Thursday, November 10, 2011

Mashed in Museums

There are a lot of museums in Paris and many of them are crowded with people.  These people tend to fall into two categories in my experience: first, visitors determined to see the well-known treasures they've read and heard about, and second, locals who are determined to see the new exhibitions they've heard and read about.  Mostly, they're not in the same place, but they take up equal room when you're trying to do either of these things.

We've mostly fallen into the second category recently.  Yes, it's true that with all the incredible museums at our disposal we tend to go to see the temporary exhibitions and ignore the full time residents of the galleries of Paris museums.  Our bad.

So which crowds have we been battling recently?  One rainy afternoon we started out to go to the Jacquemart-André museum to see the Fra Angelico show but the gloomy weather kept us closer to home and we walked to the Musée Maillol to see the show on Pompeii instead.  I keep forgetting how these little, and I mean tiny, old ladies push and maneuver themselves to the front, luckily too short to block others' views but shameless in their determination to ignore anyone else who might be in their way.

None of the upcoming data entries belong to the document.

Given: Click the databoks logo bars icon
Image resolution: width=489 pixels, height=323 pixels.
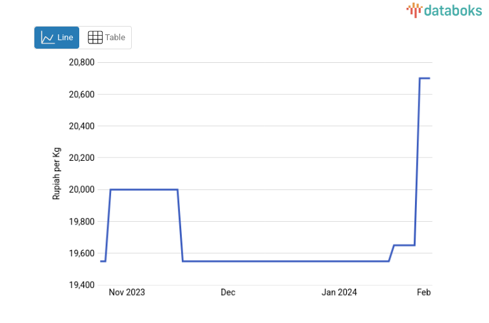Looking at the screenshot, I should pos(414,10).
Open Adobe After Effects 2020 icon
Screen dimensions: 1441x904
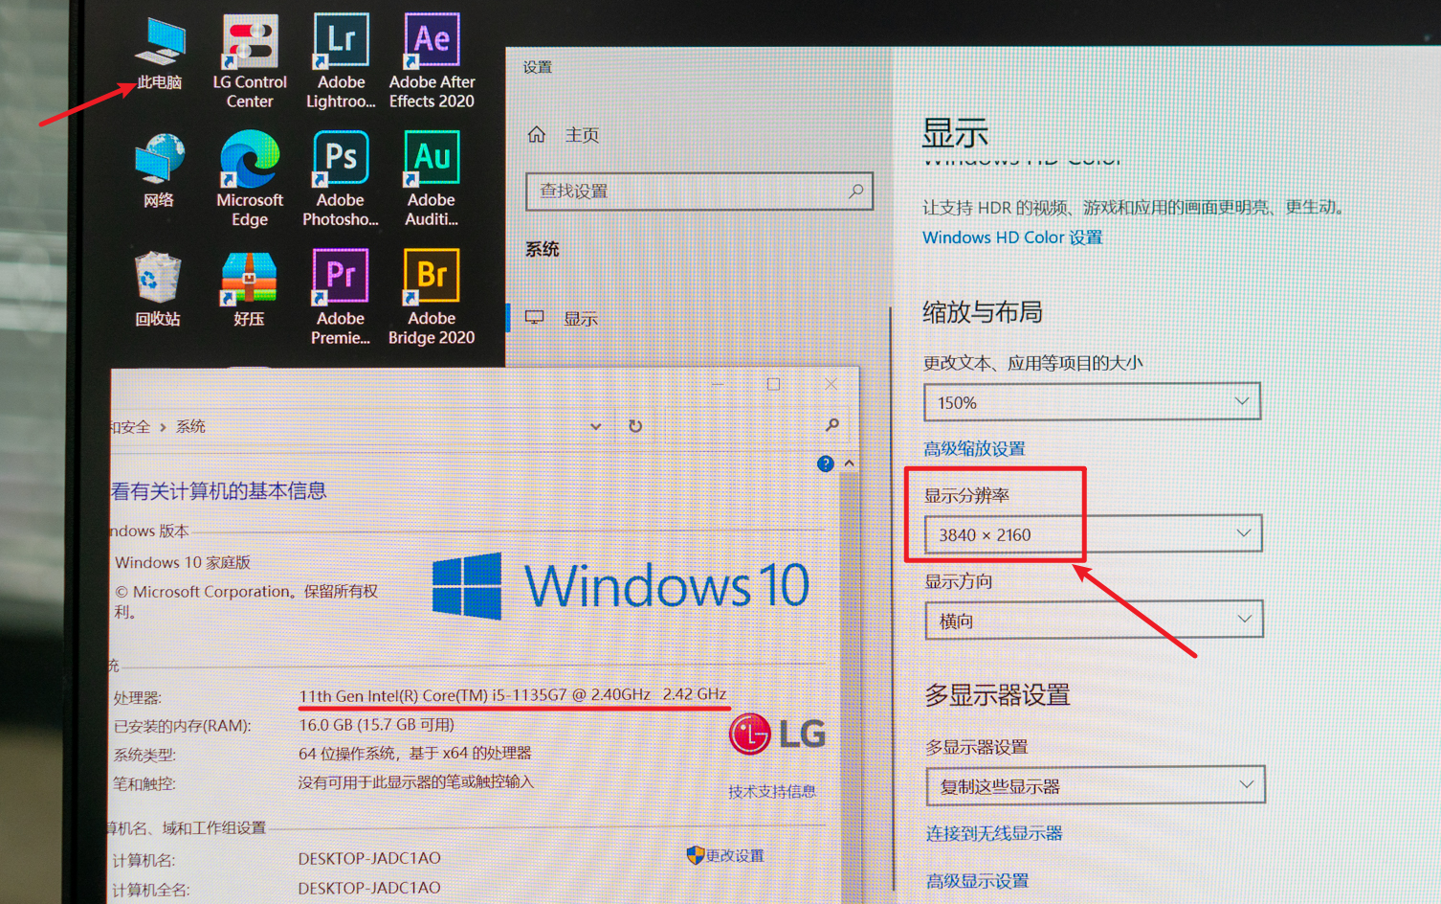coord(432,46)
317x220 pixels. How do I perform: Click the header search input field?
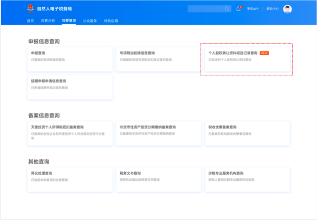(x=205, y=9)
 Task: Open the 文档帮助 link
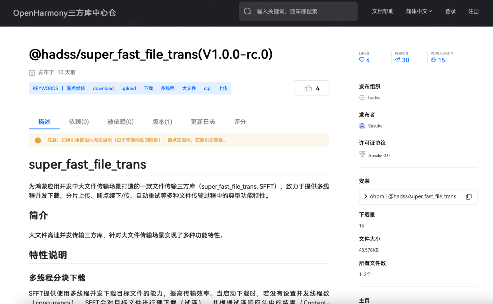click(x=382, y=11)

The Maillol, like many of the smaller museums in Paris, is not designed to handle large crowds, having one big room and lots of little ones connected by narrow corridors.  Blockages are inevitable, and when one of the small rooms contains the "erotic" wall paintings, one can feel like the cork in the bottle.  Naturally they book popular exhibitions that tend to draw crowds.

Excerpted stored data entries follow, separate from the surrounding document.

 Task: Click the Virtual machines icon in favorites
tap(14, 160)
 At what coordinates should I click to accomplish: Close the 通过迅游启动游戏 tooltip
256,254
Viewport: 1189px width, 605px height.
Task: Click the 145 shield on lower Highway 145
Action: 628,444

Had we managed to get to the Jacquemart-André we would have been in even worse shape, as there the rooms set aside for temporary exhibitions are even smaller, and for some reason the museum seems to encourage tours, so one is often stuck behind or pushed away by groups with guides explaining what they're seeing to people with bad eyesight who need to get RIGHT UP to the paintings and study them for A LONG TIME.

It isn't only in smaller museums that these hazards arise.  We went to the Louvre to see the exhibit of Macedonian art from the dynasty that culminated in Alexander the Great.  Lots of small objects and detailed descriptions on the signage encouraged people to move very slowly along in lines before the display cases.  Once again the tiny ladies (the same ones, maybe?  they all look alike) practicing their maneuvering skills manage this time to block the views, leading me at least to skip whole displays.

So what to do?  Why, visit the less popular and thus less populated exhibitions and museums of course.  So we're off to the Pinacothèque de Paris to see a show on German Expressionism.  This museum is interesting in that it's private and seems to have fewer connections with large international museums so that their exhibitions, while not bad, don't manage to borrow the best examples of what they're showing. And once again we have the Curatorial Dilemma we last ran into at the Cezanne and Paris show.

It's nearly impossible to mount an exhibition anymore without a "hook", and no, that's not a pun.  Curators seem to need a reason to show work that's not new, no matter how flimsy.  In this case, the difference between die Blaue Reiter and die Brucke schools of Expressionism was the hook.  While there were clearly theoretical differences between the two, explained in language I found impenetrable, the work itself didn't seem to reflect those differences in any consistent manner.  Or maybe I was just tired.

There were only 3 other people in the museum.